Story and photos by Carolyn Cole / Los Angeles Times
Reporting from Grand Goave, Haiti — Rose Marguie Normil puts on makeup to cover the scar above her right eye. She is as beautiful as she was in December when she went to a photo studio to have her picture taken on her 40th birthday.
But inside, something is terribly wrong. Rose can’t stand without the support of crutches, and it feels like her insides are falling out.
It’s been months since she sat on the ground outside Canape Vert Hospital in Port-au-Prince, the Haitian capital, a bloody bandage stuck to the wound above her eye. It was the day after the Jan. 12 earthquake, when she had been buried up to her neck in rubble.
The hospital was closed and there was no one to tend to the critically injured people sprawled outside, much less to Rose, who looked to be in good shape compared with them.
A rumor was spreading that a tsunami was headed toward Haiti, and everyone who was able had left in search of help or higher ground. Rose was alone, in terrible pain.
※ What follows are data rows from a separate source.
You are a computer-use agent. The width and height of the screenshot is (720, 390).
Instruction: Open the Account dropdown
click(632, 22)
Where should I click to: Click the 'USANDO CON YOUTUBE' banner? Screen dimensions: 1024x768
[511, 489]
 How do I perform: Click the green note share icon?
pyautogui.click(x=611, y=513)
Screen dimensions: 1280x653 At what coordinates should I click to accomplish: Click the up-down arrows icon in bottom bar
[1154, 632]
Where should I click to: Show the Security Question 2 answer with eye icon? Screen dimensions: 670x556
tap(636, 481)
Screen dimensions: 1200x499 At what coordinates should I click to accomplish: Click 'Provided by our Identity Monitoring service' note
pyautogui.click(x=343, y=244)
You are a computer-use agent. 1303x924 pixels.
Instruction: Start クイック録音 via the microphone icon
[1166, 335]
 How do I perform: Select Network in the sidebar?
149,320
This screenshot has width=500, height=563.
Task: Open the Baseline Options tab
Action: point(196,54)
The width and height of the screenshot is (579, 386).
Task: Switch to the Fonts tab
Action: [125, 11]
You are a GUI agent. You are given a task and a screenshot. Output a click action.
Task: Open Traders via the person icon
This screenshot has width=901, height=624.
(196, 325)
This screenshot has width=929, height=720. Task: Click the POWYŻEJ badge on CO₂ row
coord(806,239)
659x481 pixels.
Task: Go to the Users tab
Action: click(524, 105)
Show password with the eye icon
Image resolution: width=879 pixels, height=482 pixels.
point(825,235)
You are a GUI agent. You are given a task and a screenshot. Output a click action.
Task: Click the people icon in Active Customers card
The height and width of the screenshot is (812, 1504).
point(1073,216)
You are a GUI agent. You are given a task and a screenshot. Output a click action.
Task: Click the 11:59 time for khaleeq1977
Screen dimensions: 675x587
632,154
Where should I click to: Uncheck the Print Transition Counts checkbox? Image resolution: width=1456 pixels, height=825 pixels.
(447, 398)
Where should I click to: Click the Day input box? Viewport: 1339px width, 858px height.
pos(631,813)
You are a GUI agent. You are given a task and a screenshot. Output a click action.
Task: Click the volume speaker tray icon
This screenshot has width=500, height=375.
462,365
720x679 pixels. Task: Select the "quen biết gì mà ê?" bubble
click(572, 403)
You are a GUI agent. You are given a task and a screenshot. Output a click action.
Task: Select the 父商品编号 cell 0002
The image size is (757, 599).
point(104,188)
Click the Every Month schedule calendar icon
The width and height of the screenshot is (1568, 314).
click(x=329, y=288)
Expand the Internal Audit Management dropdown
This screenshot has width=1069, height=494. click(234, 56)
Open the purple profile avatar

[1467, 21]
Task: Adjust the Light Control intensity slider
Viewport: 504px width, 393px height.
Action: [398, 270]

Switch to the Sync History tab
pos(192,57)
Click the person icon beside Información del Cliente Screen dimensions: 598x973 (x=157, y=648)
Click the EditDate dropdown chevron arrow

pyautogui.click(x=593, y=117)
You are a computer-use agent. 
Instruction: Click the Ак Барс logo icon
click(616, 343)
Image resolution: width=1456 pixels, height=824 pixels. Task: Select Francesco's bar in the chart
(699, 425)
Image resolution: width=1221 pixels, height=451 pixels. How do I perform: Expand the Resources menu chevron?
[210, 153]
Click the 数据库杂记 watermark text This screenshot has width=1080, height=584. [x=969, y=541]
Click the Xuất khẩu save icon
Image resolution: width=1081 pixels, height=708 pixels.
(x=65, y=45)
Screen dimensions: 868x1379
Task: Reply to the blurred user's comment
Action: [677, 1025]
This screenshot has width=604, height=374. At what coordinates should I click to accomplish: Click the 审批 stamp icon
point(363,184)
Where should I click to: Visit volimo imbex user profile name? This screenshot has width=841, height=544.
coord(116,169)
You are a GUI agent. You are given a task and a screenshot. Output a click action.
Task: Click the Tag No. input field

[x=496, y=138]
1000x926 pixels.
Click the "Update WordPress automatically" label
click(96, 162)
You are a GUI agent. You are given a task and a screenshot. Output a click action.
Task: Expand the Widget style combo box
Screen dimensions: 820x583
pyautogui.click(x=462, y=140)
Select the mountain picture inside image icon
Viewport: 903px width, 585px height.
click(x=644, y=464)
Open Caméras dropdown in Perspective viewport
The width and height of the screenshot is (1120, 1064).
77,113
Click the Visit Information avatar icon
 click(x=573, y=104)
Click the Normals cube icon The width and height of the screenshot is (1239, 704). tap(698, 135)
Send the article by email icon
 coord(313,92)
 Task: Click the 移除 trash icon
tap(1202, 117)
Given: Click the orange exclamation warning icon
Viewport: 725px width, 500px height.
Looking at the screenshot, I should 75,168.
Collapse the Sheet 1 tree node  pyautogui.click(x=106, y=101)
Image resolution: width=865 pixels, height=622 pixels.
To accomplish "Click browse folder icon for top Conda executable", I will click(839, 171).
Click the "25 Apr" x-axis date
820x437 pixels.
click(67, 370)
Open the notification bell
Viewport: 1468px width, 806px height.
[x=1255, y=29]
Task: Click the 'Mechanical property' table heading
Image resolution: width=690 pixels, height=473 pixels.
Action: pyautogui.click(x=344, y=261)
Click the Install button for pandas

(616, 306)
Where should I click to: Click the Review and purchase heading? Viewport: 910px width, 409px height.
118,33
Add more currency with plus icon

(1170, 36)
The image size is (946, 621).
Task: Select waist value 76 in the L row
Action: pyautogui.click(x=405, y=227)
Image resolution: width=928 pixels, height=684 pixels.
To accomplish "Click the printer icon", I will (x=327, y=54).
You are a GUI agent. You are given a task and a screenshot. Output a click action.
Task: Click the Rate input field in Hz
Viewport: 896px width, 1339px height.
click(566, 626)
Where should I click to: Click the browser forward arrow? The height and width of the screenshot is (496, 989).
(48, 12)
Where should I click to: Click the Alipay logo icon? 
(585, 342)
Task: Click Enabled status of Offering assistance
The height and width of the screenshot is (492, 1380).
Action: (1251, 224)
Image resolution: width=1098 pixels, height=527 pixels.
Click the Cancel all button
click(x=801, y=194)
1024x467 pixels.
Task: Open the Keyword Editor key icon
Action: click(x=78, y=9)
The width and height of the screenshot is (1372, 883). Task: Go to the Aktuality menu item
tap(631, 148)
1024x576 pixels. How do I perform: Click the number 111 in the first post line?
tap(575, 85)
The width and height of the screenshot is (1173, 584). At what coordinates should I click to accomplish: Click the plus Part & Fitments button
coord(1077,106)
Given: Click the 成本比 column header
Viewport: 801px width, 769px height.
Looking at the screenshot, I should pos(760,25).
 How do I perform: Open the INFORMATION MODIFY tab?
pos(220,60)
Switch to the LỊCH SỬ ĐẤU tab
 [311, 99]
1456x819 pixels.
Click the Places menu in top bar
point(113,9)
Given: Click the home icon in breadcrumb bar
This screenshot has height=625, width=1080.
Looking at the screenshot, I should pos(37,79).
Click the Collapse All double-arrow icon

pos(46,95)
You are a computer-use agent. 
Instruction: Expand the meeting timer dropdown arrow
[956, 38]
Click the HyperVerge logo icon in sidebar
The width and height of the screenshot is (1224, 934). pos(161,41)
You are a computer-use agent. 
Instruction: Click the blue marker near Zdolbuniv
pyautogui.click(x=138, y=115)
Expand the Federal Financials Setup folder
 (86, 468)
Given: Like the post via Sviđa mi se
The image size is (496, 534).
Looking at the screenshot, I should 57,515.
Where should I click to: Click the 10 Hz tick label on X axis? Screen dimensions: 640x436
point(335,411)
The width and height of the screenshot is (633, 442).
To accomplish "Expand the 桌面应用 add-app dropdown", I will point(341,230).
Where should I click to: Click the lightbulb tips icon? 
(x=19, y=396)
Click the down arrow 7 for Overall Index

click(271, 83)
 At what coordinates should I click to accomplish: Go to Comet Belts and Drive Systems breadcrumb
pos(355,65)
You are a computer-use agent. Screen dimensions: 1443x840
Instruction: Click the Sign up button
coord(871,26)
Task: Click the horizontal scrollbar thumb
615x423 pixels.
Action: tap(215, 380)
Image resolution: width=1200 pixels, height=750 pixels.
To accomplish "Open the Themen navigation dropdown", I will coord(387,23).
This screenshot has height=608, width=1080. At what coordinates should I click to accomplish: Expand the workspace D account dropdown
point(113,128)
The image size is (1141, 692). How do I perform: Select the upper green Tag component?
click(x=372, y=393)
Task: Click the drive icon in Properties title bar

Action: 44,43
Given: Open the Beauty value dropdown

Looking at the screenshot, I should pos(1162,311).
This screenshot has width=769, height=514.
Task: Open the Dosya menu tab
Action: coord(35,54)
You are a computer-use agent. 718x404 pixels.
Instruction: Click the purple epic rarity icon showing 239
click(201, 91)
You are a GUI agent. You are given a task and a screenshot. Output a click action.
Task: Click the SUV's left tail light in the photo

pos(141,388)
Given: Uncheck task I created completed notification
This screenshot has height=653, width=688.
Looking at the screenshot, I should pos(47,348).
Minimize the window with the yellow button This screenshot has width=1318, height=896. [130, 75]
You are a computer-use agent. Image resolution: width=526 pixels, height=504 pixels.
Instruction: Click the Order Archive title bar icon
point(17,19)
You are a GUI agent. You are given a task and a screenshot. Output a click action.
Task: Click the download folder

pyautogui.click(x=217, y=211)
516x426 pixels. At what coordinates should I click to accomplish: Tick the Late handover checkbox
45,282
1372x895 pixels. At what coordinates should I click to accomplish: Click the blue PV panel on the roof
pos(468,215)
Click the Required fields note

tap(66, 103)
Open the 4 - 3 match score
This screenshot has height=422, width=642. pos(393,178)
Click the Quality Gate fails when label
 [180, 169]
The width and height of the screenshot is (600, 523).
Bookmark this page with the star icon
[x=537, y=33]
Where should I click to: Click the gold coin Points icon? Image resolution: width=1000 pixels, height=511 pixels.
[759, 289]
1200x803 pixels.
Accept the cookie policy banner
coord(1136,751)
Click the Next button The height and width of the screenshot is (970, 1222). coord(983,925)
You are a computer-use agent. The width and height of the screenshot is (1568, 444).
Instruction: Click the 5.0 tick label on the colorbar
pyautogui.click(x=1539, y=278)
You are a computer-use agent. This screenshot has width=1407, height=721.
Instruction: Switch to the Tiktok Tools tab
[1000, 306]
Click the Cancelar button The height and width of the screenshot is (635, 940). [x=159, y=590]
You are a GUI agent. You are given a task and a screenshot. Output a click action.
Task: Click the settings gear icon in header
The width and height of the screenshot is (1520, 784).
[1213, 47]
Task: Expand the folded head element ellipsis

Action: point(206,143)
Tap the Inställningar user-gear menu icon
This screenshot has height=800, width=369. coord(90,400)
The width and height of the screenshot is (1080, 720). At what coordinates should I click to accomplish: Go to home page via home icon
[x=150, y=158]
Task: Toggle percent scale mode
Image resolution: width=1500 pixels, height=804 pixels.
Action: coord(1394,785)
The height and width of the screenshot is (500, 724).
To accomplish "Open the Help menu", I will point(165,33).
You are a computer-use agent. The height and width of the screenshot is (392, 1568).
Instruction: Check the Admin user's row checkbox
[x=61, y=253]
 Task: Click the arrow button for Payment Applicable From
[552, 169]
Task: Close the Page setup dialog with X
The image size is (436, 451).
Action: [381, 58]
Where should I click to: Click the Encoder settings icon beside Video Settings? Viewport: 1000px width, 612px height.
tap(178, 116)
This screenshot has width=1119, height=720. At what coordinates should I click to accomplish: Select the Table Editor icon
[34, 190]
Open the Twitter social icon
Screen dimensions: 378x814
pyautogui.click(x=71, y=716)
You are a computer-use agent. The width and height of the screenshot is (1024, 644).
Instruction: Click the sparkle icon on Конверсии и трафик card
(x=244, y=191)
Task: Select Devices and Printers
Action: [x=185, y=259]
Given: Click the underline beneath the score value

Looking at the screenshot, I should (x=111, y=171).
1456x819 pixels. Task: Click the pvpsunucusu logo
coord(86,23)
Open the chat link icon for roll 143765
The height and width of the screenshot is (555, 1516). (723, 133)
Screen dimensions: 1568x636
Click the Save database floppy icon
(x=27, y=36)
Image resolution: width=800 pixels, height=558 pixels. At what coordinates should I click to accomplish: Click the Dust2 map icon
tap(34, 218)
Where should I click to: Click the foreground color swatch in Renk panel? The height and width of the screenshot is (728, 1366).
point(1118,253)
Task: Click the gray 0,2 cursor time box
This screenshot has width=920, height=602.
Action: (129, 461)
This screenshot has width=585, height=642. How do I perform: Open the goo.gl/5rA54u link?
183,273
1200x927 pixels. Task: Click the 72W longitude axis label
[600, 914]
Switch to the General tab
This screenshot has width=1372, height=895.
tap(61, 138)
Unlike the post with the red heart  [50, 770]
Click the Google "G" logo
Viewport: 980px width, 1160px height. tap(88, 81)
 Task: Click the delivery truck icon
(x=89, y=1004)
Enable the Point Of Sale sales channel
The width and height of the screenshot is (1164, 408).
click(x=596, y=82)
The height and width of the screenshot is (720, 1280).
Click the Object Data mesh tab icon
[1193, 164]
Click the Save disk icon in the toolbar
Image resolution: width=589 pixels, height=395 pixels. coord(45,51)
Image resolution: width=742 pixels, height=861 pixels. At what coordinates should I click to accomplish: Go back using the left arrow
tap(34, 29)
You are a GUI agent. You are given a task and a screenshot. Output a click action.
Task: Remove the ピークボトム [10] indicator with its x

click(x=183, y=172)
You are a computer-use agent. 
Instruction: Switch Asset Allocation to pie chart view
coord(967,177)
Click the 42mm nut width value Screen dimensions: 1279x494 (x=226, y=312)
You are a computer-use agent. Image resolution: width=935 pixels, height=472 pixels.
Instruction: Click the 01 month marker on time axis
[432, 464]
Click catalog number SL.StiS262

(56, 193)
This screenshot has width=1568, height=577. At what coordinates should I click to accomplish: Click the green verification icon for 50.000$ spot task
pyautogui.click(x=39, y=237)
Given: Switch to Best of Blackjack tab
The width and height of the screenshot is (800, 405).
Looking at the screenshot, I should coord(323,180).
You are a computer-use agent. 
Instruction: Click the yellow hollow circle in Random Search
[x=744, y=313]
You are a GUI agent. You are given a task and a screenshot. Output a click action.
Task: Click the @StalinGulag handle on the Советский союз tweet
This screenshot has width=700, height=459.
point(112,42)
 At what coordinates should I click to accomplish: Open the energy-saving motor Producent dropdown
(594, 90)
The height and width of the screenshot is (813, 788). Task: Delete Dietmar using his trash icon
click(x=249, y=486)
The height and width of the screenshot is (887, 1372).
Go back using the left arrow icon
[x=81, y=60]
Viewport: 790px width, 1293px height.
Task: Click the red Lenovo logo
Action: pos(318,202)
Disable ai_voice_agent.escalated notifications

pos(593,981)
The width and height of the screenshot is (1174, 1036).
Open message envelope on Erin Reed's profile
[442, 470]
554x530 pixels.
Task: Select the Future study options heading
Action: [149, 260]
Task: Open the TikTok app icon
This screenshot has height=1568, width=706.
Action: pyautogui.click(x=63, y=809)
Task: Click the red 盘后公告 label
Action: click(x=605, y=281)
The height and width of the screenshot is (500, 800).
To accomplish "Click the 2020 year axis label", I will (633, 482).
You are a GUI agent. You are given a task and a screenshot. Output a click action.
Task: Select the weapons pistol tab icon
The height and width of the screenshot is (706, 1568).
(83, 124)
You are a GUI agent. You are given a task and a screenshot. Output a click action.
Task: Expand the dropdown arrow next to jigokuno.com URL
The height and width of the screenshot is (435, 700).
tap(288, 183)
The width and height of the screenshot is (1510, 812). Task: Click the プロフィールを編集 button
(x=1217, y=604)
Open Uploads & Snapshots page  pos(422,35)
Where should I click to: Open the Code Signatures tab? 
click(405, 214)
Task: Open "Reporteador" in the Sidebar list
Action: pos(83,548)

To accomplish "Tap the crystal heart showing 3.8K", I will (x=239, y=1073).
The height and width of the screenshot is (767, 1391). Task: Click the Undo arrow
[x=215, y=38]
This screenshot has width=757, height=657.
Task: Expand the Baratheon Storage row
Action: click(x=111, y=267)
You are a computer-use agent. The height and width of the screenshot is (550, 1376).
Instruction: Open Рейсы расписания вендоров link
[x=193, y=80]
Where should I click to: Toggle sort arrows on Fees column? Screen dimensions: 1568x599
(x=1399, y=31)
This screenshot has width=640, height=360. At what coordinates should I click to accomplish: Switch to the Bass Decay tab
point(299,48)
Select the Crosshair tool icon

As she waited for help, she prayed for the safety of her daughter Jenny Princess, who would have been on her way home from seventh-grade class when the magnitude 7.0 quake hit.
Two days and nights passed without help at the hospital. “Only the dead people were left, myself, and one girl who had a broken leg,” Rose recalls.
When friends finally found her, they took her to a military hospital, where she saw several doctors.
“They said there was nothing they could do for me because they didn’t have an X-ray machine,” she says. “They cleaned up my wound and told me to rest.”
That night, before most foreign medical teams had arrived in Haiti, family members took Rose home to Grand Goave, two hours south of the capital, where she was reunited with her daughter and now stays in a small plastic hut with five other people.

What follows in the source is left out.